Verdasco came into the match on the blue clay of the Manolo Santana show court on a high after dumping out second seed Rafa Nadal on Thursday, his first victory over his Spanish compatriot in 14 attempts.
However, sixth-seeded Czech Berdych, who thumped French 12th seed Gael Monfils 6-1, 6-1 to reach the last eight, comfortably ended a two-match losing streak to Verdasco on clay to set up a semifinal against Juan Martin Del Potro.
The 2009 US Open champion, undefeated in 10 clay matches this season and winner in Estoril last week, eased to a 6-3, 6-4 victory against Ukrainian 16th seed Alexandr Dolgopolov in the earlier match on court three.
"I am really happy with my tennis, with my body and I am feeling really confident on clay," Del Potro, who had an eight-month layoff in 2010 due to a wrist injury, told a news conference.
"I don't feel any pain so it's a good sign for the next tournament and I think I'm getting better tournament by tournament," the 23-year-old added.
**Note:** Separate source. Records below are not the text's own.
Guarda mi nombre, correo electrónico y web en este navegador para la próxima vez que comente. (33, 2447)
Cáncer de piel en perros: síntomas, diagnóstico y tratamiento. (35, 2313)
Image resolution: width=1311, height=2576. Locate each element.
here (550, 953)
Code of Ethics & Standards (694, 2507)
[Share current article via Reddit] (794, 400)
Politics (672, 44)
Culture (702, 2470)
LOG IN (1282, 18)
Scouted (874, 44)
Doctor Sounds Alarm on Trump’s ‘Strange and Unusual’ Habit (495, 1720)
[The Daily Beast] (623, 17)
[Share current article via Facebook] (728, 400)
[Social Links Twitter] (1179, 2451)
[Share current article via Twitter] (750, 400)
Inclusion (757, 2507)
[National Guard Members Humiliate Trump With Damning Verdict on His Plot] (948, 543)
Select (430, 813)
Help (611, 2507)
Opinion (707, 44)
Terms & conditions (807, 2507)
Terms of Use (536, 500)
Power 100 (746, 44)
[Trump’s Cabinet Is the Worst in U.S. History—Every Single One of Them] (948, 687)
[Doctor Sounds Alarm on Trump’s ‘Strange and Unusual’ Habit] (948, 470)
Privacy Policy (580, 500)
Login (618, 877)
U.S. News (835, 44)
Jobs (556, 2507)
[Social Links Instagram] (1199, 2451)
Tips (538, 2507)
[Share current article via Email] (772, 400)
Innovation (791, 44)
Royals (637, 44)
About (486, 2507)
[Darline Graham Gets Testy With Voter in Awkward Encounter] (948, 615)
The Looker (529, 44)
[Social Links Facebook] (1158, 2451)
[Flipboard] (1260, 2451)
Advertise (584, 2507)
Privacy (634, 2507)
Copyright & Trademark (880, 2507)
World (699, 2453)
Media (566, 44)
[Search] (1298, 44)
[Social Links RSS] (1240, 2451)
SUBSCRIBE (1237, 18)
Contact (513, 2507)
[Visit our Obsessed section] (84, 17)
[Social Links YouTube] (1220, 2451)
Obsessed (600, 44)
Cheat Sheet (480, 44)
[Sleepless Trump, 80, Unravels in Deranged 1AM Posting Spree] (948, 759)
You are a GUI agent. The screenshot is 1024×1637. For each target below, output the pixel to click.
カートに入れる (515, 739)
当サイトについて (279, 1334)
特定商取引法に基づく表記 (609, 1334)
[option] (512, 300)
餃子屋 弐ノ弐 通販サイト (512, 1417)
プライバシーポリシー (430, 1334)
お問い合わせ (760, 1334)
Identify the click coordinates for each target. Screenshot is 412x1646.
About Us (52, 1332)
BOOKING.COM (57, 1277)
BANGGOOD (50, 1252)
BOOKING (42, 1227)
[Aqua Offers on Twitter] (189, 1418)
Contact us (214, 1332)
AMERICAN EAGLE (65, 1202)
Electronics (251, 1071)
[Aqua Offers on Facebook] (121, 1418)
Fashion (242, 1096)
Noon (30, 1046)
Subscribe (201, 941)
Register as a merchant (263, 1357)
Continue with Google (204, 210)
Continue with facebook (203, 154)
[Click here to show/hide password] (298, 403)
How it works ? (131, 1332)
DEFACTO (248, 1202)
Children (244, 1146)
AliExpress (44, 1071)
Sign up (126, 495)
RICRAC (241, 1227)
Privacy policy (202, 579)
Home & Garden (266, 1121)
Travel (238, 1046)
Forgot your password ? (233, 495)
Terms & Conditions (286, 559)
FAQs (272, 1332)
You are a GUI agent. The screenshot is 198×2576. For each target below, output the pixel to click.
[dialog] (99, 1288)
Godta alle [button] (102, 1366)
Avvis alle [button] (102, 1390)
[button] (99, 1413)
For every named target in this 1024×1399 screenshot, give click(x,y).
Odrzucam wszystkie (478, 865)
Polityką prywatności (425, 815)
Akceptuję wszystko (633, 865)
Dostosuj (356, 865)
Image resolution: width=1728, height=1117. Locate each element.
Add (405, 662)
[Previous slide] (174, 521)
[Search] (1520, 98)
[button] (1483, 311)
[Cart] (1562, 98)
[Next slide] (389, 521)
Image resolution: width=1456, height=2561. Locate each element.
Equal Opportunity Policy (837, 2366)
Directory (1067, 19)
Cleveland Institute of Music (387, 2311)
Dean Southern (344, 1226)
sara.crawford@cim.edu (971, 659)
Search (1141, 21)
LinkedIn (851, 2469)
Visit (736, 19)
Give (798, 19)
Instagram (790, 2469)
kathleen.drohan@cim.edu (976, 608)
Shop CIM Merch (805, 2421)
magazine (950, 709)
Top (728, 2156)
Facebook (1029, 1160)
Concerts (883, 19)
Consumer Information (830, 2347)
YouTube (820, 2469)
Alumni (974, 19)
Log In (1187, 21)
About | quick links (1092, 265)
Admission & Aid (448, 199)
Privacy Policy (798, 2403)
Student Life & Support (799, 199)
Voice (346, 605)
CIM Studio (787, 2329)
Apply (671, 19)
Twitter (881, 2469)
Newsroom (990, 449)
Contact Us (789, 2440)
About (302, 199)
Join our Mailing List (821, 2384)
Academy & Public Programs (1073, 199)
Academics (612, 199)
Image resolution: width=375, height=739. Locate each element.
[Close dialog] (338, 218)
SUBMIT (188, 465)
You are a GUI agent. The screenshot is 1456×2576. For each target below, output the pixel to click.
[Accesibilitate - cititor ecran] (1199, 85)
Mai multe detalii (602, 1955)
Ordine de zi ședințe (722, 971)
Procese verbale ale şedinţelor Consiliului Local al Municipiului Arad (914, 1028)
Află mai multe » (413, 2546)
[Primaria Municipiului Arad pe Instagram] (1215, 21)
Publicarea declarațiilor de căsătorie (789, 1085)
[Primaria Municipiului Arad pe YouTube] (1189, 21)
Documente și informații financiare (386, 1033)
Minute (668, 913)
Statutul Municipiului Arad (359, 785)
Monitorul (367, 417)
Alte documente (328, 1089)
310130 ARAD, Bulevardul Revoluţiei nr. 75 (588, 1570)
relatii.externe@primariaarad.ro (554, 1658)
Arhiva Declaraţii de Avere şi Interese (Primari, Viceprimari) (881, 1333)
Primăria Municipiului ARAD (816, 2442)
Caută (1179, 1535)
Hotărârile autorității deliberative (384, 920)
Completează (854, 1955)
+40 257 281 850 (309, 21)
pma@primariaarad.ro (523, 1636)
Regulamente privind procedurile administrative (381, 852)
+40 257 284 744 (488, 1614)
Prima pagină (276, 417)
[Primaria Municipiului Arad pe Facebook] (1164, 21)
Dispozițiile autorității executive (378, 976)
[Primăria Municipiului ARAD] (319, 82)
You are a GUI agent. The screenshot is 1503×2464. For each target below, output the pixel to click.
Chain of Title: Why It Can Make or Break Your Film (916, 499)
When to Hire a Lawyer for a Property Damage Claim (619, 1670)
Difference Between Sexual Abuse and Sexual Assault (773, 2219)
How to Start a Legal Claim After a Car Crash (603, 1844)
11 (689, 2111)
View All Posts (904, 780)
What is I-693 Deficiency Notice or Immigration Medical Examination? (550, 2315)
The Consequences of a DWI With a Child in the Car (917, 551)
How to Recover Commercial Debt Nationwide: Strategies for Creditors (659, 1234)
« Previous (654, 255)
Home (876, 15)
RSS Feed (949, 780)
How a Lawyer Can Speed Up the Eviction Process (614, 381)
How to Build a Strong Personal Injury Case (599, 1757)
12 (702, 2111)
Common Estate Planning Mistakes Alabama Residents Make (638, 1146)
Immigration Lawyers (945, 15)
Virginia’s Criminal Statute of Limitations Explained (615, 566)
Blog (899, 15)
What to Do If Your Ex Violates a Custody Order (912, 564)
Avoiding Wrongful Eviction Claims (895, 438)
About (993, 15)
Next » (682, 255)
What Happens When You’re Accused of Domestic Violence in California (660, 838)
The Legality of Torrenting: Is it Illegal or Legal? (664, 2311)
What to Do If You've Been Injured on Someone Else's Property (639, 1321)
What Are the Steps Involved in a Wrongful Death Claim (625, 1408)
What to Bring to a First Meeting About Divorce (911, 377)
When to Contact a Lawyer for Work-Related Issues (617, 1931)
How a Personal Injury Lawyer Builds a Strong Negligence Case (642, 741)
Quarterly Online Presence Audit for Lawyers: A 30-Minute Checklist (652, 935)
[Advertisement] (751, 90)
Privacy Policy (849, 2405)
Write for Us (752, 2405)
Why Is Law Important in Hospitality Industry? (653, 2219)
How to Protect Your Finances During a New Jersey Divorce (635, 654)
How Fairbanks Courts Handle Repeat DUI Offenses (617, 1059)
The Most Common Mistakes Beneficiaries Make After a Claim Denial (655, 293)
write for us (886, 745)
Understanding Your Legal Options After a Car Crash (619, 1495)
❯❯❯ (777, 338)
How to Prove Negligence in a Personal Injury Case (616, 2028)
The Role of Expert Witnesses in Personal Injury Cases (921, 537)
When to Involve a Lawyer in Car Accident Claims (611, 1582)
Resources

World No.1 Novak Djokovic, who has joined Nadal in threatening to boycott the event next year because of what they say are dangerously slippery courts, meets Serb compatriot Janko Tipsarevic, the seventh seed, later on Friday.
Victory for the defending champion will set up a semifinal clash against Swiss third seed Roger Federer, who will rise above Nadal to No. 2 two if he wins the title, or Spanish fifth seed David Ferrer.
In the women’s section, top seed Victoria Azarenka saw off China's Li Na with a battling 3-6, 6-3, 6-3 win to reach the semifinals yesterday.
The Belarusian world number one will now play either Agnieszka Radwanska, the Polish fourth seed, or American qualifier Varvara Lepchenko.
Azarenka, January's Australian Open champion, leveled her head-to-read record against French Open champion Li at 4-4 with the victory.
Eighth seed Li was playing in her second clay quarterfinal after Stuttgart.
Ninth seed Serena Williams won a battle of former number one players as she defeated second seed Maria Sharapova, the Stuttgart champion, 6-1, 6-3 with 11 aces, 28 winners and five breaks of serve in 80 minutes.
Williams said that while the blue clay courts remain problematic, the issue was not enough to make her consider skipping the event in 2012 as Rafael Nadal and Novak Djokovic have threatened to do.
"This is a tough surface and it's extremely slippery," said the 13-time Grand Slam-winner.
"But Djokovic is still in the event and so is Roger (Federer), last time I checked. If I'm not here next year, it won't be because of the clay.
"I don't think there's been any improvement in the courts over the week, but every clay court is different. This is not the best court — definitely not what they play like at Roland Garros.